Se dio la vuelta hacia la ventana. Estaba empañada. La luz de la plaza se reflejaba a través del vapor y le confería cierto brillo apagado a las mejillas. La mejilla parecía redonda, y podía ver que estaba sonrojada, del tono de un melocotón a medida que crece y madura. El desespero que sentí -por mí, por ella, por los dos juntos-fue lo que me hizo continuar.

– Estás muy bien, Libby. Estás estupenda. Eres perfecta. No tiene nada que ver contigo.

– Entonces, ¿qué pasa? ¿Es por Rock? Es por él. Es porque aún estamos casados. Es porque sabes lo que me hace, ¿verdad? Lo has averiguado.

No sabía de lo que me estaba hablando, y tampoco deseaba saberlo.

– Libby, si aún no te has dado cuenta de que hay algo en mí, algo muy grave, que no acaba de funcionar…

Al oírlo, salió del coche. Abrió la puerta de par en par, la cerró de un golpe e hizo lo que nunca había hecho: ¡gritar!

– ¡A ti no te pasa nada, Gideon! ¿Me oyes? ¡Nada de nada, joder!

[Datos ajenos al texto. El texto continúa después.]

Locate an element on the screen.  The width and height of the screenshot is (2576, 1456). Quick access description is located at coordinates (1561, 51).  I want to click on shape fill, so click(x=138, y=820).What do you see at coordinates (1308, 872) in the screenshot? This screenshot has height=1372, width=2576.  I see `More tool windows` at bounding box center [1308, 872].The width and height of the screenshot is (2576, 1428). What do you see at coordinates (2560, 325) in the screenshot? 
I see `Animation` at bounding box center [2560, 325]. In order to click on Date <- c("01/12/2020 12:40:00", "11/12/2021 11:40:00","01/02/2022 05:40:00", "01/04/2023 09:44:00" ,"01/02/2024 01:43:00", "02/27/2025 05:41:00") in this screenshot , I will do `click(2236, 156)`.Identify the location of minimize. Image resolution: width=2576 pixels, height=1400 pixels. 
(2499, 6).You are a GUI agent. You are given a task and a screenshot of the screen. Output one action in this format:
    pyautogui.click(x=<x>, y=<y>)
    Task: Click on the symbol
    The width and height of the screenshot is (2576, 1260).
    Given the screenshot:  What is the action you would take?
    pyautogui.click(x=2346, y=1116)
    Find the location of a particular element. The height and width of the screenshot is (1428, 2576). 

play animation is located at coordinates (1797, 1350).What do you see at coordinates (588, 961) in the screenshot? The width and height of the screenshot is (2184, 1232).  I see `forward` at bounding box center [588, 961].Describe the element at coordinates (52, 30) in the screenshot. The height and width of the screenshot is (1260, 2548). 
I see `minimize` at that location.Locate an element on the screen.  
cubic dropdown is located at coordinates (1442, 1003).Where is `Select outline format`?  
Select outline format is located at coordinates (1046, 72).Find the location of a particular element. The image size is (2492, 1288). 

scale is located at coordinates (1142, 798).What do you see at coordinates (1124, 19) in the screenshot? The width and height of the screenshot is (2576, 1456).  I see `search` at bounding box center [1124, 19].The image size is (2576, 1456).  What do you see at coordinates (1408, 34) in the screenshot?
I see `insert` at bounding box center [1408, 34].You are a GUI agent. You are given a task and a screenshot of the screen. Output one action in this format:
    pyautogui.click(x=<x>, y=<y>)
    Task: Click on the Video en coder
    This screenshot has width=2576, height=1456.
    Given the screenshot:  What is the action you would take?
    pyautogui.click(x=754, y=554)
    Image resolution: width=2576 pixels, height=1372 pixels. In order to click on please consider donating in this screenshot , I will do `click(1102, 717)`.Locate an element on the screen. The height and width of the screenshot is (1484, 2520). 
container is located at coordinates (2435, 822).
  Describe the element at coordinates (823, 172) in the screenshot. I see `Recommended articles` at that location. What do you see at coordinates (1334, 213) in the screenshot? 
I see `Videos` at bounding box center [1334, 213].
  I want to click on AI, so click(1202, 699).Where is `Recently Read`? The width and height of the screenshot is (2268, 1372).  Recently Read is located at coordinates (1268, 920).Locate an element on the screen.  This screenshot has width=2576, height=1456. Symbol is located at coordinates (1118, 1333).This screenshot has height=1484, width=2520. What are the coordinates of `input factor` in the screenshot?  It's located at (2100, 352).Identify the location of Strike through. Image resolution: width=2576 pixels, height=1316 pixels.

Yo también salí del coche, y nos quedamos cara a cara por encima del capó.

– ¡Sabes que te estás engañando! -exclamé.

– Lo único que sé es lo que tengo delante de mis narices. Y lo que tengo delante eres tú.

– Has oído cómo intentaba tocar. Te has sentado en tu casa y lo has oído. Además, lo sabes.

– ¿Me estás hablando del violín? ¿Todo gira en torno a lo mismo, Gideon? ¡Maldito sea ese violín chupapollas! -Golpeó el capó del coche con una fuerza tal que me asusté-. Tú no eres el violín. La música es sólo a lo que te dedicas. No es, ni nunca lo ha sido, lo que tú eres.

– ¿Y si no puedo tocar? ¿Qué sucede entonces?

– Entonces te puedes dedicar a vivir, ¿de acuerdo? ¡Haz el favor de empezar a vivir, joder! ¿O te parece una idea demasiado profunda?

– No lo entiendes.

– Entiendo más de lo que te crees. Entiendo que te has colgado de la idea de ser el señor Violín. Te has pasado tantos años rascando las cuerdas que no tienes ninguna otra identidad. ¿Por qué lo haces? ¿Qué intentas demostrar? ¿Quizá tu papá te querrá lo suficiente si sigues tocando hasta que te sangren los dedos? -Se dio la vuelta y se apartó del coche y de mí-. Ni siquiera sé por qué me preocupo por ti, Gideon.

Empezó a avanzar hacia la casa a grandes pasos y yo la seguí, y en ese momento me di cuenta de que la puerta principal estaba abierta y de que alguien estaba de pie en las escaleras de entrada y de que seguramente había estado allí desde que Libby aparcara el coche en la plaza. Le vio en el mismo instante que yo y, por primera vez, vi en su rostro una expresión que me indicaba que sentía una aversión hacia él que era tan fuerte -o más-que la que él sentía por ella.

– Entonces quizás haya llegado el momento de que dejes de preocuparte -respondió papá. Su voz era bastante agradable, pero sus ojos eran fríos, puro metal.